Slide View : Parallel Computer Architecture and Programming : 15-418/618 Spring 2015

Previous | Next --- Slide 9 of 48

oulgen

As I mentioned in the class, if we assume that we have unlimited (theoretically) number of processors, we can make a tree based reduction (divide and conquer) to decrease the execution time. This would enable us to get a better speedup since this approach decreases the sequential portion of the code.

Kapteyn

It seems like this example produces a speedup equation that is slightly different from that of Amdahl's law.
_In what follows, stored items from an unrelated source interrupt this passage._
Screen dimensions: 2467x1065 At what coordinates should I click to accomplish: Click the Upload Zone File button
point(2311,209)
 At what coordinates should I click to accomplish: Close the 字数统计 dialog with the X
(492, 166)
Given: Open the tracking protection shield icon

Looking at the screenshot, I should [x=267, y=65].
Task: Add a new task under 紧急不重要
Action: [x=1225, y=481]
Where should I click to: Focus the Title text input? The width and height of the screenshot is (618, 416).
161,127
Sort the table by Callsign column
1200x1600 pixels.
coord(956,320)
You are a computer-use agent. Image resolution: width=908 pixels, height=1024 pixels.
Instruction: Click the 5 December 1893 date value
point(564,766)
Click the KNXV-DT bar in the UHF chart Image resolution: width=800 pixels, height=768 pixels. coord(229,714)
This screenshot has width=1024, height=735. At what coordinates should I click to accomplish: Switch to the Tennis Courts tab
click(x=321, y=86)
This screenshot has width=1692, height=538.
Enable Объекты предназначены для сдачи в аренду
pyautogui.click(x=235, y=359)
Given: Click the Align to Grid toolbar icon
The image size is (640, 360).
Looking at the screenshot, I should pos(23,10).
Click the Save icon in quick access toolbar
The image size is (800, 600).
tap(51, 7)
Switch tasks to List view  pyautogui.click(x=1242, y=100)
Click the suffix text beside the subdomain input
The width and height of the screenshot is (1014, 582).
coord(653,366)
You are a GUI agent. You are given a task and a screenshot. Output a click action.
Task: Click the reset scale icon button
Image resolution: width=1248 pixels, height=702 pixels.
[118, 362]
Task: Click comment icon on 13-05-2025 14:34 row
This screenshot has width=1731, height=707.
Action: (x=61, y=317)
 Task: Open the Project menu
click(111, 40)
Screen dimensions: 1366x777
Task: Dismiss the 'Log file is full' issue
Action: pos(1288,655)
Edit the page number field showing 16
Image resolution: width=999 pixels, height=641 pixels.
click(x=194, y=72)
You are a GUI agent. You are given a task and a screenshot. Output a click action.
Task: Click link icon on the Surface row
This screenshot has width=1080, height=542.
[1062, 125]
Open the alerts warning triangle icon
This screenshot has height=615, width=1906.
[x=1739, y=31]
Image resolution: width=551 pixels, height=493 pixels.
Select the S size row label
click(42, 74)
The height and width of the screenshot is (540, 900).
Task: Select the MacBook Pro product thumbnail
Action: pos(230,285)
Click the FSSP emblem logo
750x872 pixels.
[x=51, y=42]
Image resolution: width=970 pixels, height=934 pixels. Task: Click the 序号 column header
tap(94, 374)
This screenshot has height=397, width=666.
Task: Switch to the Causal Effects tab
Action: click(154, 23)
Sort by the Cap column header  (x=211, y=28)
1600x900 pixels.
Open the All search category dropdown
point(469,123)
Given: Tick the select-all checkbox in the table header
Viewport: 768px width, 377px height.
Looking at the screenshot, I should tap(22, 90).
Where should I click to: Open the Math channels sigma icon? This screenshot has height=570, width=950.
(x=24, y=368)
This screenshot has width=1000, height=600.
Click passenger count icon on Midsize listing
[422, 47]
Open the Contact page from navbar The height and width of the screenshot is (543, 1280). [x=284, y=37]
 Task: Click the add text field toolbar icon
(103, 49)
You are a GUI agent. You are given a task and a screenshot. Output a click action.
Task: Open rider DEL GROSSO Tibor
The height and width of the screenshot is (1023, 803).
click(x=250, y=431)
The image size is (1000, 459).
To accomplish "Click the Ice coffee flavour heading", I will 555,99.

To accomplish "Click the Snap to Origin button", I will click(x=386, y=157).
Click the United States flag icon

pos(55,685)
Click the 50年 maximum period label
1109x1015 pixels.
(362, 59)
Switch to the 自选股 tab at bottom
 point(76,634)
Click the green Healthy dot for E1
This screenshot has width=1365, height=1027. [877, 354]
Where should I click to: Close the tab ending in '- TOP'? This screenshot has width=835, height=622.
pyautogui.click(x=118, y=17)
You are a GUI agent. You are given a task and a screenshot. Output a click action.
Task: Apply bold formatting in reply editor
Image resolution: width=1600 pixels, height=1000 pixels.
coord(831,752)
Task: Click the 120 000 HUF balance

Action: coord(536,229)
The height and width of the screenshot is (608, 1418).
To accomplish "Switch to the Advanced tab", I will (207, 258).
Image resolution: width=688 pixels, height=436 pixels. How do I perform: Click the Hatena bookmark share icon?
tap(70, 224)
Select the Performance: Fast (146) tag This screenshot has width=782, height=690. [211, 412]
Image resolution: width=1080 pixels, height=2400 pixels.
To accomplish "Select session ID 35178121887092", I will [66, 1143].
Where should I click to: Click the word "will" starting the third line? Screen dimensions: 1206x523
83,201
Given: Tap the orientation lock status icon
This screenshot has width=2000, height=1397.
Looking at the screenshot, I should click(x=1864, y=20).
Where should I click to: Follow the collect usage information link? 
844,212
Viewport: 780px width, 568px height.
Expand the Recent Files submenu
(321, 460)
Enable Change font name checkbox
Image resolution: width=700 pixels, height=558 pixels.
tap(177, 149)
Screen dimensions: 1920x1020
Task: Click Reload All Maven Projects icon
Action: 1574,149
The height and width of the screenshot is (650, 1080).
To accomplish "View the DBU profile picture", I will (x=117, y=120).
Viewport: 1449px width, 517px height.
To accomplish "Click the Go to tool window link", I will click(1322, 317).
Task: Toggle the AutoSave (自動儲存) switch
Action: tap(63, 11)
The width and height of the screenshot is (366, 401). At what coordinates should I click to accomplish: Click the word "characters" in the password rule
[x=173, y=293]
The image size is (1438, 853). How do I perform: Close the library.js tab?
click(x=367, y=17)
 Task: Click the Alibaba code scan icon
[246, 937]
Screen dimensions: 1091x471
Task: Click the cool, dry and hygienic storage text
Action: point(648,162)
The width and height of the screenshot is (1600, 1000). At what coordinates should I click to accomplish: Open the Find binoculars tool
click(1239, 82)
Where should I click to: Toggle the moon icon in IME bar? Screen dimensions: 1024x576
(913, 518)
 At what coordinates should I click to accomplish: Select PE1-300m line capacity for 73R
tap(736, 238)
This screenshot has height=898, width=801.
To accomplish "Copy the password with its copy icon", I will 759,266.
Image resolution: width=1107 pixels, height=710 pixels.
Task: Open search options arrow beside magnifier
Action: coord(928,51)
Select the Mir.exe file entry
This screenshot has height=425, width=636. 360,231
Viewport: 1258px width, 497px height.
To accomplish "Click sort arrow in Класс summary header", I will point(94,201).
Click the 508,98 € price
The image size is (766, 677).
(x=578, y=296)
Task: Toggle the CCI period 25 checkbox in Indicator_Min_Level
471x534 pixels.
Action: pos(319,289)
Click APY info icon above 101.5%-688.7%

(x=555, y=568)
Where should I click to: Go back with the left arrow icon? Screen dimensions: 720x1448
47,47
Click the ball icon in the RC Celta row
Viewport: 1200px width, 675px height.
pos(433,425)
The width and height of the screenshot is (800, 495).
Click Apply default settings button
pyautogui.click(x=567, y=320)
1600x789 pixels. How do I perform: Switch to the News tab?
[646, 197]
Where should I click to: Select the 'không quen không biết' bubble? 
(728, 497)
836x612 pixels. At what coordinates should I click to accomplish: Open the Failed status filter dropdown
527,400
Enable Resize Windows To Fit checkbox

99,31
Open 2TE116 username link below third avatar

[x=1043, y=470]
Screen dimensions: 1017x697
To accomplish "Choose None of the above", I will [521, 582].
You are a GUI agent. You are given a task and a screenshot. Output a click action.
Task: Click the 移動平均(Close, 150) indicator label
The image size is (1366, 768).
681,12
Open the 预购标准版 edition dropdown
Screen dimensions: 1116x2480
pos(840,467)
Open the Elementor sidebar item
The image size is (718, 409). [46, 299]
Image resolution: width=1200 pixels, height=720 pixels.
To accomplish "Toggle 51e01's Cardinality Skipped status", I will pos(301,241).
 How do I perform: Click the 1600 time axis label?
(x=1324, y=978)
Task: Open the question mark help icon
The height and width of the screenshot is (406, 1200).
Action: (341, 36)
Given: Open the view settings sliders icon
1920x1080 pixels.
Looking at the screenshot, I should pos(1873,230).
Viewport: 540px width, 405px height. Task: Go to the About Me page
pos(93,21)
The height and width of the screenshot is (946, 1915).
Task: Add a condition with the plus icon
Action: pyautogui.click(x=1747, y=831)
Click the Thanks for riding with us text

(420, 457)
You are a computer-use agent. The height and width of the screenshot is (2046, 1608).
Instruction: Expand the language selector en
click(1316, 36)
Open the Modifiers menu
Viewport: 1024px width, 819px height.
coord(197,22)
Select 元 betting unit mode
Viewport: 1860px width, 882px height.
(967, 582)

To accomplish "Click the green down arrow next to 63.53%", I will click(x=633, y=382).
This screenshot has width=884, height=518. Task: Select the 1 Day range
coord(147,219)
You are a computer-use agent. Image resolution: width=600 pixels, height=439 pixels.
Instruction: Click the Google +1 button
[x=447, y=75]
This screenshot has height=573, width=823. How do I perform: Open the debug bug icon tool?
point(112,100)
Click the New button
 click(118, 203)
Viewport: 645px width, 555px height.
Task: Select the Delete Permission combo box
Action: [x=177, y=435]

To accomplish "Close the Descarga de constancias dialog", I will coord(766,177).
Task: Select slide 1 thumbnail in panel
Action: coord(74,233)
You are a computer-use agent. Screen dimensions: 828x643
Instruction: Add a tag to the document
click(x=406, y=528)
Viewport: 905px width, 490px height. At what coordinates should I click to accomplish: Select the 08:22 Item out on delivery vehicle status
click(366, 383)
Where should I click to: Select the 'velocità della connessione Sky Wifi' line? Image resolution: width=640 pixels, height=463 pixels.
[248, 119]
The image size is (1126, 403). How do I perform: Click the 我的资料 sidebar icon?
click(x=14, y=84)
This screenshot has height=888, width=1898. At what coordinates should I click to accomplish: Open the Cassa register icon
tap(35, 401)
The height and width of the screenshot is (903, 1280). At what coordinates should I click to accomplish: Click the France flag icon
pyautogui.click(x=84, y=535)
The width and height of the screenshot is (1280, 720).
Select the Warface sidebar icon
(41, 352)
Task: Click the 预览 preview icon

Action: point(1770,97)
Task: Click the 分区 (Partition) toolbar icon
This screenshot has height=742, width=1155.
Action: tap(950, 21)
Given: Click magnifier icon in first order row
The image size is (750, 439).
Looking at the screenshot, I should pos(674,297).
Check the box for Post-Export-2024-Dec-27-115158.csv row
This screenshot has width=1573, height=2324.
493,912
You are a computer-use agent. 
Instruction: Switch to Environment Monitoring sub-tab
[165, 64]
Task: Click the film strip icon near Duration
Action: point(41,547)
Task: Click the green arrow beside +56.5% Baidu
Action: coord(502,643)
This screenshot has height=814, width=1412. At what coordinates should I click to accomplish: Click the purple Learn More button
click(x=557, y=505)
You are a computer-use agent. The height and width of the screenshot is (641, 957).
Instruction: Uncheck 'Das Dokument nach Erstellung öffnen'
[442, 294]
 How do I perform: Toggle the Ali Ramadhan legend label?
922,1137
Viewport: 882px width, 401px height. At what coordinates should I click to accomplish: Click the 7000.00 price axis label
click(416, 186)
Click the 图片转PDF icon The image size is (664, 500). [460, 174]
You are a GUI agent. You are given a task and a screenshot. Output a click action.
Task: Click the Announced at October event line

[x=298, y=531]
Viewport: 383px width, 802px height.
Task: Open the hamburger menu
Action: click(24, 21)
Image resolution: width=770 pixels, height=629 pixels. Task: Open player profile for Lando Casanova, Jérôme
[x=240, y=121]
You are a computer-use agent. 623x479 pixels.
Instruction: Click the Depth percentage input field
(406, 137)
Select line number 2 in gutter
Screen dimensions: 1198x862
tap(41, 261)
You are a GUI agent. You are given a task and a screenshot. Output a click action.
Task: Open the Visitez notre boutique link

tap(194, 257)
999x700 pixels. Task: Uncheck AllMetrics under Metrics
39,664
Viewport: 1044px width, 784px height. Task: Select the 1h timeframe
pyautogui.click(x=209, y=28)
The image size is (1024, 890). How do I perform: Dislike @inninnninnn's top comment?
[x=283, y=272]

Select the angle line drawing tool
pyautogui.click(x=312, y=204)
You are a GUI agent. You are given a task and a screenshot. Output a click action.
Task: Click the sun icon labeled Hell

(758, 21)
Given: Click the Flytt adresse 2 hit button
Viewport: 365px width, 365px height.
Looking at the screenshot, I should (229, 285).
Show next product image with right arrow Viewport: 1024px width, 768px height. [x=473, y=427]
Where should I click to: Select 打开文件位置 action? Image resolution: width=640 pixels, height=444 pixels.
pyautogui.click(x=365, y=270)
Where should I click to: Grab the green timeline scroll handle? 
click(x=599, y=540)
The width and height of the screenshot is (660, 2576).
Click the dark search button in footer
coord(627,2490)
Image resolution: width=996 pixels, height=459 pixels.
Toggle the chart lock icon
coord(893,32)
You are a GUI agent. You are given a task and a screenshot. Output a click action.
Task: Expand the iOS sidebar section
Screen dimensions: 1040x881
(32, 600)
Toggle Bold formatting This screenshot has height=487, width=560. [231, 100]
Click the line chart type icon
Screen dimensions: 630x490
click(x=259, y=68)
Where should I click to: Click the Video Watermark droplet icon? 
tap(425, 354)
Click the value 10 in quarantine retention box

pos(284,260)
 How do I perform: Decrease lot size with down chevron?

The law states that the maximum speedup must be less than or equal to 1 / (S + (1-S)p) where S is the fraction of the total work that cannot be parallelized. However, taking the above equation 2n^2/(2n^2/p + p) and dividing both numerator and denominator by 2n^2 (which is the total amount of work in the original sequential program), we get: 1/(1/p + p/2n^2).

This is not the same as the equation 1/(S + (1-S)/p) because by parallelizing the original program, we actually added p more work. Here, the p/2n^2 in the denominator is not the fraction of the original work that could not be parallelized. It is instead a ratio between the additional amount of work in the parallel program to the original total amount of work in the sequential program.

So we have in the denominator 1/p, because we completely parallelized 2n^2 work across p processors, plus p/2n^2.

yuel1

@oulgen , I wonder if there's a point where the overhead of implementing a tree based reduction (divide and conquer) would outweigh the benefits of using such an approach. And if there is such a point I wonder what the correlation between processor count and data size is...